[TO DO]: Your answer must be an exact copy of the data below.

[SUPPLIED ENTRIES]:
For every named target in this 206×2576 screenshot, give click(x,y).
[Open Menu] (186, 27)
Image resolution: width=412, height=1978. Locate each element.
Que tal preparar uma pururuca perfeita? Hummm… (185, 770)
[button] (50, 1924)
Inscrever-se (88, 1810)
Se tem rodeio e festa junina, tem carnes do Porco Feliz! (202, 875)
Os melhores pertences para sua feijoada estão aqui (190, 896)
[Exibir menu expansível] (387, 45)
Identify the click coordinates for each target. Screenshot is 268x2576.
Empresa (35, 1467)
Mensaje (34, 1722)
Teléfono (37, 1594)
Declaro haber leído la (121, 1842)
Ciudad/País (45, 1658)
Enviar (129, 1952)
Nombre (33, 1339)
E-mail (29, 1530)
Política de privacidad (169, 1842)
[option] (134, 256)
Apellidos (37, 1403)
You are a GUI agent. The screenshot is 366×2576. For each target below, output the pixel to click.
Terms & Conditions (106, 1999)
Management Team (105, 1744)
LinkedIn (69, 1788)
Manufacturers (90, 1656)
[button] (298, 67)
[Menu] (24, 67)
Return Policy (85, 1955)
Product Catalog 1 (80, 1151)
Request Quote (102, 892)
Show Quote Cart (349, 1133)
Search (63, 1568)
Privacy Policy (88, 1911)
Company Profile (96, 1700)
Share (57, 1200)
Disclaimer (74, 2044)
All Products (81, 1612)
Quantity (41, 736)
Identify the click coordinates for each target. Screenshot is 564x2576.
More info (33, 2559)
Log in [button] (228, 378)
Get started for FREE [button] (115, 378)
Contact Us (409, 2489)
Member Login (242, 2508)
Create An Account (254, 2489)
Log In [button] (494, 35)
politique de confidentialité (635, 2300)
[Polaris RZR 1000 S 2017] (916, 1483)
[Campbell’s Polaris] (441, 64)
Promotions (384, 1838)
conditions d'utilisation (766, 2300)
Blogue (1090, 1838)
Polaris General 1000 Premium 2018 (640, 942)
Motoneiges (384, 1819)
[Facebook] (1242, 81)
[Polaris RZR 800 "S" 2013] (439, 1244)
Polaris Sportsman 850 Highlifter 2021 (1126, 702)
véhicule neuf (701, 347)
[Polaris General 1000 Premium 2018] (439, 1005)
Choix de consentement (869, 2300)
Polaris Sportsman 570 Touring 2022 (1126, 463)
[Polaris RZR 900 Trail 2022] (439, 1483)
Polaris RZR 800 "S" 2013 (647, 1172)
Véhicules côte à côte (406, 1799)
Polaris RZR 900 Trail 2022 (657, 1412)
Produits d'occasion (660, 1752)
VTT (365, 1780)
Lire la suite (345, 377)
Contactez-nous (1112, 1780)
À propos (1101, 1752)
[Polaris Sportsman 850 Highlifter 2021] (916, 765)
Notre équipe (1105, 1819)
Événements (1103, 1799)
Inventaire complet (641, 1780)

[OUTPUT BELOW]:
For every named target in this 206×2576 screenshot, give click(x,y).
[Open Menu] (186, 27)
Image resolution: width=412, height=1978. Locate each element.
Que tal preparar uma pururuca perfeita? Hummm… (185, 770)
[button] (50, 1924)
Inscrever-se (88, 1810)
Se tem rodeio e festa junina, tem carnes do Porco Feliz! (202, 875)
Os melhores pertences para sua feijoada estão aqui (190, 896)
[Exibir menu expansível] (387, 45)
Identify the click coordinates for each target. Screenshot is 268x2576.
Empresa (35, 1467)
Mensaje (34, 1722)
Teléfono (37, 1594)
Declaro haber leído la (121, 1842)
Ciudad/País (45, 1658)
Enviar (129, 1952)
Nombre (33, 1339)
E-mail (29, 1530)
Política de privacidad (169, 1842)
[option] (134, 256)
Apellidos (37, 1403)
You are a GUI agent. The screenshot is 366×2576. For each target below, output the pixel to click.
Terms & Conditions (106, 1999)
Management Team (105, 1744)
LinkedIn (69, 1788)
Manufacturers (90, 1656)
[button] (298, 67)
[Menu] (24, 67)
Return Policy (85, 1955)
Product Catalog 1 (80, 1151)
Request Quote (102, 892)
Show Quote Cart (349, 1133)
Search (63, 1568)
Privacy Policy (88, 1911)
Company Profile (96, 1700)
Share (57, 1200)
Disclaimer (74, 2044)
All Products (81, 1612)
Quantity (41, 736)
Identify the click coordinates for each target. Screenshot is 564x2576.
More info (33, 2559)
Log in [button] (228, 378)
Get started for FREE [button] (115, 378)
Contact Us (409, 2489)
Member Login (242, 2508)
Create An Account (254, 2489)
Log In [button] (494, 35)
politique de confidentialité (635, 2300)
[Polaris RZR 1000 S 2017] (916, 1483)
[Campbell’s Polaris] (441, 64)
Promotions (384, 1838)
conditions d'utilisation (766, 2300)
Blogue (1090, 1838)
Polaris General 1000 Premium 2018 (640, 942)
Motoneiges (384, 1819)
[Facebook] (1242, 81)
[Polaris RZR 800 "S" 2013] (439, 1244)
Polaris Sportsman 850 Highlifter 2021 (1126, 702)
véhicule neuf (701, 347)
[Polaris General 1000 Premium 2018] (439, 1005)
Choix de consentement (869, 2300)
Polaris Sportsman 570 Touring 2022 (1126, 463)
[Polaris RZR 900 Trail 2022] (439, 1483)
Polaris RZR 800 "S" 2013 (647, 1172)
Véhicules côte à côte (406, 1799)
Polaris RZR 900 Trail 2022 (657, 1412)
Produits d'occasion (660, 1752)
VTT (365, 1780)
Lire la suite (345, 377)
Contactez-nous (1112, 1780)
À propos (1101, 1752)
[Polaris Sportsman 850 Highlifter 2021] (916, 765)
Notre équipe (1105, 1819)
Événements (1103, 1799)
Inventaire complet (641, 1780)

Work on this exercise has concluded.